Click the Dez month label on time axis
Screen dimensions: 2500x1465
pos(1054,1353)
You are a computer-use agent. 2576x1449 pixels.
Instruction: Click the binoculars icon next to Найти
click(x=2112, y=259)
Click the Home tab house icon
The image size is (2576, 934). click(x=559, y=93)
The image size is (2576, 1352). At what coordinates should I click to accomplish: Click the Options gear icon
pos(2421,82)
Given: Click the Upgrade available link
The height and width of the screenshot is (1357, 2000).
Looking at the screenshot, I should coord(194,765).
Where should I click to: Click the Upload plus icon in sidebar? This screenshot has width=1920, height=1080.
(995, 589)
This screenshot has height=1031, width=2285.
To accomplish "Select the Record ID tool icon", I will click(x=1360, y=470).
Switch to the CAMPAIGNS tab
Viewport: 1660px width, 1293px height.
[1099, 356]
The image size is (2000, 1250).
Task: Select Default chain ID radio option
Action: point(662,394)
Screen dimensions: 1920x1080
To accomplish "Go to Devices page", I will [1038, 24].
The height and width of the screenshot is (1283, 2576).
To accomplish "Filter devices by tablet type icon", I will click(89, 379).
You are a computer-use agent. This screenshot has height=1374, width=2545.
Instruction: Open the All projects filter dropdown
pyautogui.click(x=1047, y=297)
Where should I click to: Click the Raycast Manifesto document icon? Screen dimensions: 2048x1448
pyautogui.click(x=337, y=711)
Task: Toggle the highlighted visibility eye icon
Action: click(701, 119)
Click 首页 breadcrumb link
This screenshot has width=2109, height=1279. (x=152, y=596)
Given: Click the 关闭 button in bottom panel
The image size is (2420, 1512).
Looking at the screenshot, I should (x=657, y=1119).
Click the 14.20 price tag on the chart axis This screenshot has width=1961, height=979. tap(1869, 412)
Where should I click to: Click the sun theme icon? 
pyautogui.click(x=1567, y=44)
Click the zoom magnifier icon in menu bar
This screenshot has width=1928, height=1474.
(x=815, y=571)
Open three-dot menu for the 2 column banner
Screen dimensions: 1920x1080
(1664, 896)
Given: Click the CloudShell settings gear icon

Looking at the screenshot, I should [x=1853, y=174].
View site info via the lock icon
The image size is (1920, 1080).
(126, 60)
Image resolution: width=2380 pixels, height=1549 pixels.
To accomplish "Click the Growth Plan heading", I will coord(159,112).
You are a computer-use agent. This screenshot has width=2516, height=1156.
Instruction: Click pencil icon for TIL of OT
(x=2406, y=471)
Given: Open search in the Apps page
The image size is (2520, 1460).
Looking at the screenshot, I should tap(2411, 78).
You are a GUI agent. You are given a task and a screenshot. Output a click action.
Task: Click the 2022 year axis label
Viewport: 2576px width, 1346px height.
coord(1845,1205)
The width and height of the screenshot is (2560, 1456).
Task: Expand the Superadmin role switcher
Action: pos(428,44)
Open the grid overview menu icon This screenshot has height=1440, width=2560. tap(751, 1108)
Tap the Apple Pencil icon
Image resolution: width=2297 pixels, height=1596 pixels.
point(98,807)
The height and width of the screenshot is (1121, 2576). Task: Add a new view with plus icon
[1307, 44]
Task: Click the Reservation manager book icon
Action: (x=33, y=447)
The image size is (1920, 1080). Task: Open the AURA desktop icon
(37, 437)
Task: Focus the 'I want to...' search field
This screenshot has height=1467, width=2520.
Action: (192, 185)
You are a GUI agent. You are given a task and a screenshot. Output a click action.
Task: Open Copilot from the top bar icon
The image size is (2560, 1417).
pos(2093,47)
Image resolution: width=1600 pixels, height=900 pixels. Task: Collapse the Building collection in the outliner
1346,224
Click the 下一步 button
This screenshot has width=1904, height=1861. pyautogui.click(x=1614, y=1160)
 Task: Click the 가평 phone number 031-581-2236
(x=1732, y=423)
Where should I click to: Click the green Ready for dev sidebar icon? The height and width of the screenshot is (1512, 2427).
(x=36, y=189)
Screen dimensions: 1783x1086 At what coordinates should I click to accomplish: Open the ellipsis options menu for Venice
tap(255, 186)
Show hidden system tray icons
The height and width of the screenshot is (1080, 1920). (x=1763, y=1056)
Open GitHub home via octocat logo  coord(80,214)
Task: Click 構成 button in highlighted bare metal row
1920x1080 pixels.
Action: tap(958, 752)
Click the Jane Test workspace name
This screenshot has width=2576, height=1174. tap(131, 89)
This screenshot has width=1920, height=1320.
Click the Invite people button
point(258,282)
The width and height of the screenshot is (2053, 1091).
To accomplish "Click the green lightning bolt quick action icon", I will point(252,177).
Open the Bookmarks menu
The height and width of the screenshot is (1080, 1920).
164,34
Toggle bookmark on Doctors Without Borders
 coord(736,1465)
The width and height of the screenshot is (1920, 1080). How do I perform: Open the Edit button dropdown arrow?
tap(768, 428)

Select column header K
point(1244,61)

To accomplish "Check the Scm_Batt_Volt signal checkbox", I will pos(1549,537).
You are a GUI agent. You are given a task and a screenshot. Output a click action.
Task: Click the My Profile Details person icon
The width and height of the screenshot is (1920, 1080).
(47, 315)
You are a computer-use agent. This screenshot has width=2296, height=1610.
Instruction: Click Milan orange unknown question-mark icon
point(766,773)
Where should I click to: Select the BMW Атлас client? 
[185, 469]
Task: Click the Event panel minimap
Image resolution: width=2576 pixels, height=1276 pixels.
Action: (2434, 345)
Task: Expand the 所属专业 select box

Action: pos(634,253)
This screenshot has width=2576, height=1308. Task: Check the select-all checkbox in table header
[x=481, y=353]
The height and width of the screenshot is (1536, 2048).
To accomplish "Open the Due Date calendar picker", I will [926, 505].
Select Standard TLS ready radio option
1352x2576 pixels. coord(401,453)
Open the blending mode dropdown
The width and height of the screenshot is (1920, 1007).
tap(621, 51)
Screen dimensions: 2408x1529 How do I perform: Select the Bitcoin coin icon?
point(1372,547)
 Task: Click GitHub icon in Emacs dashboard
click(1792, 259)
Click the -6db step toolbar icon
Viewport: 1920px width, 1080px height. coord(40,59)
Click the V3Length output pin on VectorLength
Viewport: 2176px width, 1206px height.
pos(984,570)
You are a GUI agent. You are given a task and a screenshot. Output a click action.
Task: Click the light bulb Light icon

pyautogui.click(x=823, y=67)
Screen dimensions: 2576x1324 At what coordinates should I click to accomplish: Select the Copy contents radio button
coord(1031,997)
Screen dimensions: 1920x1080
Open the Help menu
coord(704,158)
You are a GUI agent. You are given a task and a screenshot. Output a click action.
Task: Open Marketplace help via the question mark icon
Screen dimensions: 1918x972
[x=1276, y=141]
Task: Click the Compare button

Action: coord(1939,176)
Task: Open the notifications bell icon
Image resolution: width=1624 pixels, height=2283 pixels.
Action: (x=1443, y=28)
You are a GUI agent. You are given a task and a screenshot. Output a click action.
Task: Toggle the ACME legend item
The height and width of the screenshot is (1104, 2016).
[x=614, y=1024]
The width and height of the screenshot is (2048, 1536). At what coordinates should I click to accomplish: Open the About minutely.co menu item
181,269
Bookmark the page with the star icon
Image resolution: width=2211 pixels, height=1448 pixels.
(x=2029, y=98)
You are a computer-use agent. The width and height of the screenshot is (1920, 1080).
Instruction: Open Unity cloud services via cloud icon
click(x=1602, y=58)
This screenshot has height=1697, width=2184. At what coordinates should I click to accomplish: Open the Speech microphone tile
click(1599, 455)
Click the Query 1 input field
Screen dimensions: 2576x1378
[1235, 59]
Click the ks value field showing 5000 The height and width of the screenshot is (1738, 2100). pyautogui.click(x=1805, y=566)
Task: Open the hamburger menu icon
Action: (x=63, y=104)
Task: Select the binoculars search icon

**Directions for this task**
Every record above should be output exactly.

**Exercise answer**
Click the Dez month label on time axis
Screen dimensions: 2500x1465
pos(1054,1353)
You are a computer-use agent. 2576x1449 pixels.
Instruction: Click the binoculars icon next to Найти
click(x=2112, y=259)
Click the Home tab house icon
The image size is (2576, 934). click(x=559, y=93)
The image size is (2576, 1352). At what coordinates should I click to accomplish: Click the Options gear icon
pos(2421,82)
Given: Click the Upgrade available link
The height and width of the screenshot is (1357, 2000).
Looking at the screenshot, I should coord(194,765).
Where should I click to: Click the Upload plus icon in sidebar? This screenshot has width=1920, height=1080.
(995, 589)
This screenshot has height=1031, width=2285.
To accomplish "Select the Record ID tool icon", I will click(x=1360, y=470).
Switch to the CAMPAIGNS tab
Viewport: 1660px width, 1293px height.
[1099, 356]
The image size is (2000, 1250).
Task: Select Default chain ID radio option
Action: point(662,394)
Screen dimensions: 1920x1080
To accomplish "Go to Devices page", I will [1038, 24].
The height and width of the screenshot is (1283, 2576).
To accomplish "Filter devices by tablet type icon", I will click(89, 379).
You are a computer-use agent. This screenshot has height=1374, width=2545.
Instruction: Open the All projects filter dropdown
pyautogui.click(x=1047, y=297)
Where should I click to: Click the Raycast Manifesto document icon? Screen dimensions: 2048x1448
pyautogui.click(x=337, y=711)
Task: Toggle the highlighted visibility eye icon
Action: click(701, 119)
Click 首页 breadcrumb link
This screenshot has width=2109, height=1279. (x=152, y=596)
Given: Click the 关闭 button in bottom panel
The image size is (2420, 1512).
Looking at the screenshot, I should (x=657, y=1119).
Click the 14.20 price tag on the chart axis This screenshot has width=1961, height=979. tap(1869, 412)
Where should I click to: Click the sun theme icon? 
pyautogui.click(x=1567, y=44)
Click the zoom magnifier icon in menu bar
This screenshot has width=1928, height=1474.
(x=815, y=571)
Open three-dot menu for the 2 column banner
Screen dimensions: 1920x1080
(1664, 896)
Given: Click the CloudShell settings gear icon

Looking at the screenshot, I should [x=1853, y=174].
View site info via the lock icon
The image size is (1920, 1080).
(126, 60)
Image resolution: width=2380 pixels, height=1549 pixels.
To accomplish "Click the Growth Plan heading", I will coord(159,112).
You are a computer-use agent. This screenshot has width=2516, height=1156.
Instruction: Click pencil icon for TIL of OT
(x=2406, y=471)
Given: Open search in the Apps page
The image size is (2520, 1460).
Looking at the screenshot, I should tap(2411, 78).
You are a GUI agent. You are given a task and a screenshot. Output a click action.
Task: Click the 2022 year axis label
Viewport: 2576px width, 1346px height.
coord(1845,1205)
The width and height of the screenshot is (2560, 1456).
Task: Expand the Superadmin role switcher
Action: pos(428,44)
Open the grid overview menu icon This screenshot has height=1440, width=2560. tap(751, 1108)
Tap the Apple Pencil icon
Image resolution: width=2297 pixels, height=1596 pixels.
point(98,807)
The height and width of the screenshot is (1121, 2576). Task: Add a new view with plus icon
[1307, 44]
Task: Click the Reservation manager book icon
Action: (x=33, y=447)
The image size is (1920, 1080). Task: Open the AURA desktop icon
(37, 437)
Task: Focus the 'I want to...' search field
This screenshot has height=1467, width=2520.
Action: (192, 185)
You are a GUI agent. You are given a task and a screenshot. Output a click action.
Task: Open Copilot from the top bar icon
The image size is (2560, 1417).
pos(2093,47)
Image resolution: width=1600 pixels, height=900 pixels. Task: Collapse the Building collection in the outliner
1346,224
Click the 下一步 button
This screenshot has width=1904, height=1861. pyautogui.click(x=1614, y=1160)
 Task: Click the 가평 phone number 031-581-2236
(x=1732, y=423)
Where should I click to: Click the green Ready for dev sidebar icon? The height and width of the screenshot is (1512, 2427).
(x=36, y=189)
Screen dimensions: 1783x1086 At what coordinates should I click to accomplish: Open the ellipsis options menu for Venice
tap(255, 186)
Show hidden system tray icons
The height and width of the screenshot is (1080, 1920). (x=1763, y=1056)
Open GitHub home via octocat logo  coord(80,214)
Task: Click 構成 button in highlighted bare metal row
1920x1080 pixels.
Action: tap(958, 752)
Click the Jane Test workspace name
This screenshot has width=2576, height=1174. tap(131, 89)
This screenshot has width=1920, height=1320.
Click the Invite people button
point(258,282)
The width and height of the screenshot is (2053, 1091).
To accomplish "Click the green lightning bolt quick action icon", I will point(252,177).
Open the Bookmarks menu
The height and width of the screenshot is (1080, 1920).
164,34
Toggle bookmark on Doctors Without Borders
 coord(736,1465)
The width and height of the screenshot is (1920, 1080). How do I perform: Open the Edit button dropdown arrow?
tap(768, 428)

Select column header K
point(1244,61)

To accomplish "Check the Scm_Batt_Volt signal checkbox", I will pos(1549,537).
You are a GUI agent. You are given a task and a screenshot. Output a click action.
Task: Click the My Profile Details person icon
The width and height of the screenshot is (1920, 1080).
(47, 315)
You are a computer-use agent. This screenshot has width=2296, height=1610.
Instruction: Click Milan orange unknown question-mark icon
point(766,773)
Where should I click to: Select the BMW Атлас client? 
[185, 469]
Task: Click the Event panel minimap
Image resolution: width=2576 pixels, height=1276 pixels.
Action: (2434, 345)
Task: Expand the 所属专业 select box

Action: pos(634,253)
This screenshot has width=2576, height=1308. Task: Check the select-all checkbox in table header
[x=481, y=353]
The height and width of the screenshot is (1536, 2048).
To accomplish "Open the Due Date calendar picker", I will [926, 505].
Select Standard TLS ready radio option
1352x2576 pixels. coord(401,453)
Open the blending mode dropdown
The width and height of the screenshot is (1920, 1007).
tap(621, 51)
Screen dimensions: 2408x1529 How do I perform: Select the Bitcoin coin icon?
point(1372,547)
 Task: Click GitHub icon in Emacs dashboard
click(1792, 259)
Click the -6db step toolbar icon
Viewport: 1920px width, 1080px height. coord(40,59)
Click the V3Length output pin on VectorLength
Viewport: 2176px width, 1206px height.
pos(984,570)
You are a GUI agent. You are given a task and a screenshot. Output a click action.
Task: Click the light bulb Light icon

pyautogui.click(x=823, y=67)
Screen dimensions: 2576x1324 At what coordinates should I click to accomplish: Select the Copy contents radio button
coord(1031,997)
Screen dimensions: 1920x1080
Open the Help menu
coord(704,158)
You are a GUI agent. You are given a task and a screenshot. Output a click action.
Task: Open Marketplace help via the question mark icon
Screen dimensions: 1918x972
[x=1276, y=141]
Task: Click the Compare button

Action: coord(1939,176)
Task: Open the notifications bell icon
Image resolution: width=1624 pixels, height=2283 pixels.
Action: (x=1443, y=28)
You are a GUI agent. You are given a task and a screenshot. Output a click action.
Task: Toggle the ACME legend item
The height and width of the screenshot is (1104, 2016).
[x=614, y=1024]
The width and height of the screenshot is (2048, 1536). At what coordinates should I click to accomplish: Open the About minutely.co menu item
181,269
Bookmark the page with the star icon
Image resolution: width=2211 pixels, height=1448 pixels.
(x=2029, y=98)
You are a computer-use agent. The width and height of the screenshot is (1920, 1080).
Instruction: Open Unity cloud services via cloud icon
click(x=1602, y=58)
This screenshot has height=1697, width=2184. At what coordinates should I click to accomplish: Open the Speech microphone tile
click(1599, 455)
Click the Query 1 input field
Screen dimensions: 2576x1378
[1235, 59]
Click the ks value field showing 5000 The height and width of the screenshot is (1738, 2100). pyautogui.click(x=1805, y=566)
Task: Open the hamburger menu icon
Action: (x=63, y=104)
Task: Select the binoculars search icon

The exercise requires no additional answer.